→ Passage for review
LittleOne3 · 21/05/2019 21:46

@Ginandtonic31 I have definitely thought that. Usually when I'm feeling particularly resentful about a particularly miserable IVF stage. As Mouse says, unfortunately we have waaaaay too much time to debate how rational it is to have a child. And we come to the inevitable conclusion that no, of course it doesn't make sense, because they totally destroy life as we know. But then I can't get rid of the niggle that says I want one, irrespective of the logical answer! I would give yourself a few days and then see how you feel. I imagine that niggle might come back 🙂.

@Cauliflower82 I did a couple in my thigh to give my stomach a break. But I didn't really get a great pinch of fat there so wasn't as confident that I'd done it right.

Well my scan today showed I'm now ready for egg collection on Thursday so have just done my trigger injection. Day off injections totally tomorrow 👍👍👍. However my oestrogen level is almost 20000 which apparently may mean they freeze all as i'm at risk of OHSS. At least EC will be done. Its my most anxious part.

TwistofFate · 21/05/2019 22:51

@Ginandtonic31 I think it's normal and understandable to have some doubts and worries when going through IVF, it's such a medical and invasive process with so much uncertainty at every step. My biggest fear was (is) that I'd go through all this and it still might not work, but I still want to try so that I don't regret it later. Having said that, most of the time I really like my life as it is and I'll definitely miss parts of it if we have a child so I can relate.

→ Aim of the task
Set down the IVF forum posts word for word from "TwistofFate · 21/05/2019" to "I can relate.". The listing has no part in this work.

→ Data listing
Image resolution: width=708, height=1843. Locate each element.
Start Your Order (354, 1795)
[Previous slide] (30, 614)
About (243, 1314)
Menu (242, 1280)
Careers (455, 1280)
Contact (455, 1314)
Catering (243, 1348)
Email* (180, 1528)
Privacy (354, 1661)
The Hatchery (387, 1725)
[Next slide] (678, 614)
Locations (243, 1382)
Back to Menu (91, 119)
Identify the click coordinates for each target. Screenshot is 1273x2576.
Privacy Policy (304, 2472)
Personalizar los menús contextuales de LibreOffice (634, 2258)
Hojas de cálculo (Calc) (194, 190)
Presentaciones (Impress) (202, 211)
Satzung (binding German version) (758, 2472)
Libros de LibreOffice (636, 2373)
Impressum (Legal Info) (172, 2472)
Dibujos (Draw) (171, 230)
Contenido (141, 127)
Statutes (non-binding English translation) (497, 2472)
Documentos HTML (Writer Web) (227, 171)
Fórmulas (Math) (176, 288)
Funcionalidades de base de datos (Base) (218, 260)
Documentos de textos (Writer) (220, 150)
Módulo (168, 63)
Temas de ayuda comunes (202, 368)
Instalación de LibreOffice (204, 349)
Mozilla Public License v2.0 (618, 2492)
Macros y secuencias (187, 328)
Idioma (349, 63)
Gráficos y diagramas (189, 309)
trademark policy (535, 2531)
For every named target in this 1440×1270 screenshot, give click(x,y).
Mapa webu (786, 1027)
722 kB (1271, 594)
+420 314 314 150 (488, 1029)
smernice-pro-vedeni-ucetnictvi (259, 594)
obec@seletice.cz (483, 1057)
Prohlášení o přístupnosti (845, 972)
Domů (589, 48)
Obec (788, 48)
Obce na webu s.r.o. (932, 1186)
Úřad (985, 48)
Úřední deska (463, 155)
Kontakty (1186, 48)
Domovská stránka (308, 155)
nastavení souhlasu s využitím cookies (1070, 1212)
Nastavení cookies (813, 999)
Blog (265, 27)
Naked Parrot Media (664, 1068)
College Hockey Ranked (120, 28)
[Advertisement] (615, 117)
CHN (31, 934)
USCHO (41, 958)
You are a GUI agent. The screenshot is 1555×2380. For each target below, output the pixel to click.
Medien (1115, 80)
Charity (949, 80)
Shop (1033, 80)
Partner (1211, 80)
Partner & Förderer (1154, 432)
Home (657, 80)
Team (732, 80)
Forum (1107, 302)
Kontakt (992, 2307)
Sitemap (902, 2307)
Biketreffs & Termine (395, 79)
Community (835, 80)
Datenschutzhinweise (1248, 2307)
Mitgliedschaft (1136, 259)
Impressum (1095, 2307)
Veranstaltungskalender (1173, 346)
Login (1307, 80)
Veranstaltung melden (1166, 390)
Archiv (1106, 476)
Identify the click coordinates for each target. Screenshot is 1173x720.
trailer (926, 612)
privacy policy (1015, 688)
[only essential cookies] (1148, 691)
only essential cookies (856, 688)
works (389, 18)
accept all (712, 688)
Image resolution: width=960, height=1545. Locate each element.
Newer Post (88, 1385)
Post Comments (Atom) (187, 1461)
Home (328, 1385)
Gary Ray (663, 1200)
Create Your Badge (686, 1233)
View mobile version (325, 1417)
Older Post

→ Answer for the task
TwistofFate · 21/05/2019 22:51

@Ginandtonic31 I think it's normal and understandable to have some doubts and worries when going through IVF, it's such a medical and invasive process with so much uncertainty at every step. My biggest fear was (is) that I'd go through all this and it still might not work, but I still want to try so that I don't regret it later. Having said that, most of the time I really like my life as it is and I'll definitely miss parts of it if we have a child so I can relate.